The bloc instead left names for a later stage to try to persuade President Nicholas Maduro to calm the situation.
“Everything we do is aimed at seeking dialogue between the government and the opposition to find a democratic and peaceful solution,” Spain’s Foreign Minister Alfonso Dastis told reporters at a meeting with his counterparts where the sanctions decision was made.
Venezuelan opposition leaders said last week they would resume efforts to hold a dialogue with Maduro, even though they say he previously used such talks to stall for time instead of implementing serious reform.
Over the weekend, Maduro had termed imminent sanctions by the bloc as “stupid.”
On Monday, his government said the “illegal” and “absurd” EU measures were a violation of international norms.
“The European institutions show their lamentable and shameful subordination to the U.S. government,” it added.
Spain has long pushed for sanctions on those close to Maduro, whom Washington accuses of installing a dictatorship and slapped sanctions on in July.
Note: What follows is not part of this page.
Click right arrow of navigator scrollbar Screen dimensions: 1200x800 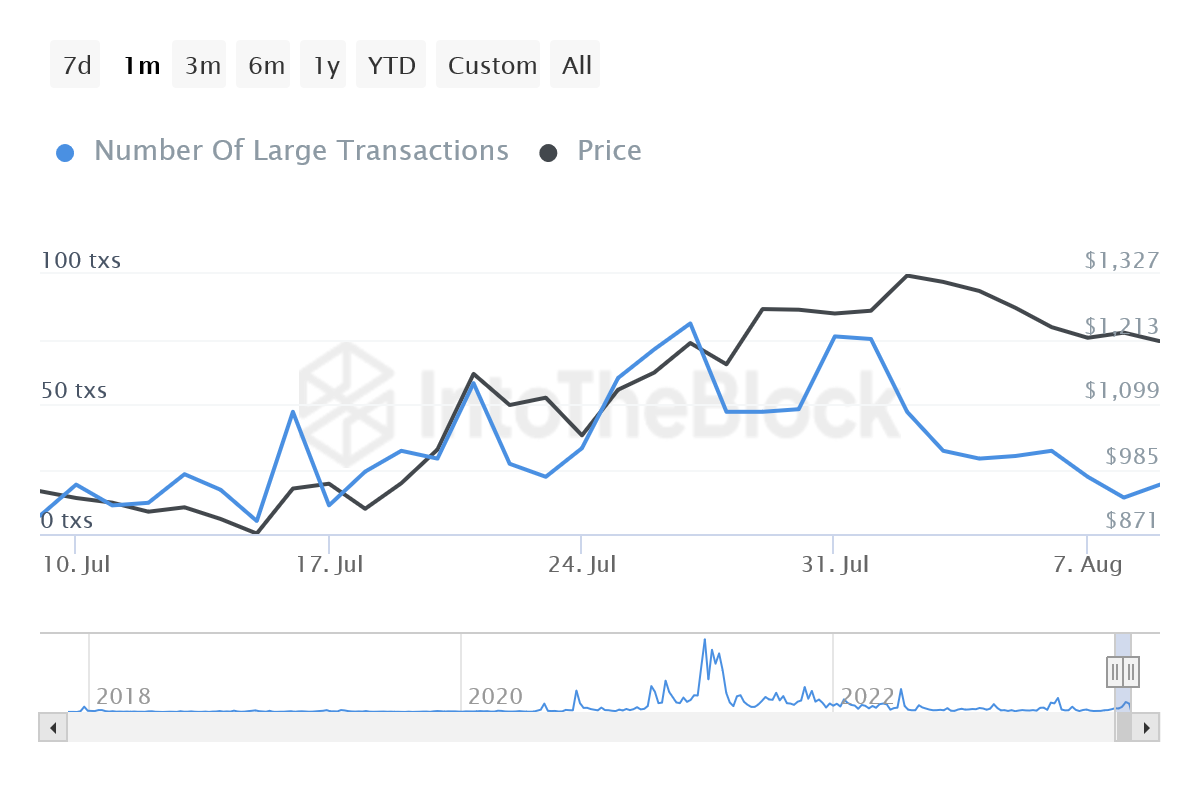tap(1147, 727)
But the EU has been divided over whom to target.
The arms embargo adds Venezuela to an EU list that includes North Korea and Syria, where European defence companies can no longer do business and to which the sale of any goods deemed as being used for repression are also banned.
Britain sold 1.4 million pounds worth of arms to Venezuela between May 2010 and March 2017, according to The Campaign Against Arms Trade (CAAT), which lobbies to end arms sales to repressive governments.
“GRADUAL AND FLEXIBLE” SANCTIONS
In a joint statement, all 28 EU ministers said the legal basis for individual travel bans to the EU and the freezing of any Venezuelan assets in the bloc “will be used in a gradual and flexible manner and can be expanded.”
Representatives of Maduro’s government were due to meet investors in Caracas on Monday to discuss renegotiating $60 billion in foreign debt.
Some EU governments want to give former Spanish Prime Minister Jose Luis Rodriguez Zapatero, the EU’s main envoy for Venezuela, another chance to try negotiations despite unsuccessful efforts in 2016.
But in the statement, ministers said regional elections held in Venezuela on Oct. 15 were a turning point that had hardened the bloc’s position, having taken place amid “reported numerous irregularities.”
The results appeared to favour Maduro’s ruling Socialists, while polls had suggested the opposition would easily win a majority. In the end it won only a handful of governorships, according to the pro-government electoral board.
EU ministers will decide whom to target with sanctions at a later stage, but said they would focus on security forces and government ministers and institutions accused of human rights violations and the non-respect of democratic principles or the rule of law.
Experts say individual U.S. sanctions spearheaded by U.S. President Donald Trump, while providing strong symbolism, have had little or no impact on Maduro’s policies and that oil-sector and financial sanctions may be the only way to force the Venezuelan government to change.